_Provided data_:
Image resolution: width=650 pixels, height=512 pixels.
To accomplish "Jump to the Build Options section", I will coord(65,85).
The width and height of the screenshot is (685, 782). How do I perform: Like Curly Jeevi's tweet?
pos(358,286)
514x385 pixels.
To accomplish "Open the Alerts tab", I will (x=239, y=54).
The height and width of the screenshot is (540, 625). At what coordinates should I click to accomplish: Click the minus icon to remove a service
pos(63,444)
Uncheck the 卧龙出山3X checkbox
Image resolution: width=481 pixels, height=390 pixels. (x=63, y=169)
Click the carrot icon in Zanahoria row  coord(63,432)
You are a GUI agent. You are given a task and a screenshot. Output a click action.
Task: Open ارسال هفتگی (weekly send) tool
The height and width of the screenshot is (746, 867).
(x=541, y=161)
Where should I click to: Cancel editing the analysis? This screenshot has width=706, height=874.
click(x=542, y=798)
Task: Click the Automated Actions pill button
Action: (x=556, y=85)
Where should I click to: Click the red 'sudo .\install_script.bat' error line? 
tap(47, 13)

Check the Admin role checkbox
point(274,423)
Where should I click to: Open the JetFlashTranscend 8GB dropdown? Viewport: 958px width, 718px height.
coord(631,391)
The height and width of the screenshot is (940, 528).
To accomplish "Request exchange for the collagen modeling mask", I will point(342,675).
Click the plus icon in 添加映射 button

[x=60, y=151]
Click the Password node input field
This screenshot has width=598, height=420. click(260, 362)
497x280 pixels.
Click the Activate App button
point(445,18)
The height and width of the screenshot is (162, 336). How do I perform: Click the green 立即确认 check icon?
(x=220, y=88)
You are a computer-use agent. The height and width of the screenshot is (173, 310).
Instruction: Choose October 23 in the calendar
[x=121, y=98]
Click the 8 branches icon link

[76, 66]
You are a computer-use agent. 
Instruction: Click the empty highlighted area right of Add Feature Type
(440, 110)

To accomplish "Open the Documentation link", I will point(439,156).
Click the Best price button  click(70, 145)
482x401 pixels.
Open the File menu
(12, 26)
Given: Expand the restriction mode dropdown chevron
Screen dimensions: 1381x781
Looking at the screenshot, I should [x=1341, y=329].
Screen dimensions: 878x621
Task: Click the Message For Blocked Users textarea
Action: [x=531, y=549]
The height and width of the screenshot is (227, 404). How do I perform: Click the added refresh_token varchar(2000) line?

_Directive_: Please transcribe the records word for word, from the line containing "Click the Password node input field" up to and including the final line of the records.

_Problem solution_:
Click the Password node input field
This screenshot has width=598, height=420. click(260, 362)
497x280 pixels.
Click the Activate App button
point(445,18)
The height and width of the screenshot is (162, 336). How do I perform: Click the green 立即确认 check icon?
(x=220, y=88)
You are a computer-use agent. The height and width of the screenshot is (173, 310).
Instruction: Choose October 23 in the calendar
[x=121, y=98]
Click the 8 branches icon link

[76, 66]
You are a computer-use agent. 
Instruction: Click the empty highlighted area right of Add Feature Type
(440, 110)

To accomplish "Open the Documentation link", I will point(439,156).
Click the Best price button  click(70, 145)
482x401 pixels.
Open the File menu
(12, 26)
Given: Expand the restriction mode dropdown chevron
Screen dimensions: 1381x781
Looking at the screenshot, I should [x=1341, y=329].
Screen dimensions: 878x621
Task: Click the Message For Blocked Users textarea
Action: [x=531, y=549]
The height and width of the screenshot is (227, 404). How do I perform: Click the added refresh_token varchar(2000) line?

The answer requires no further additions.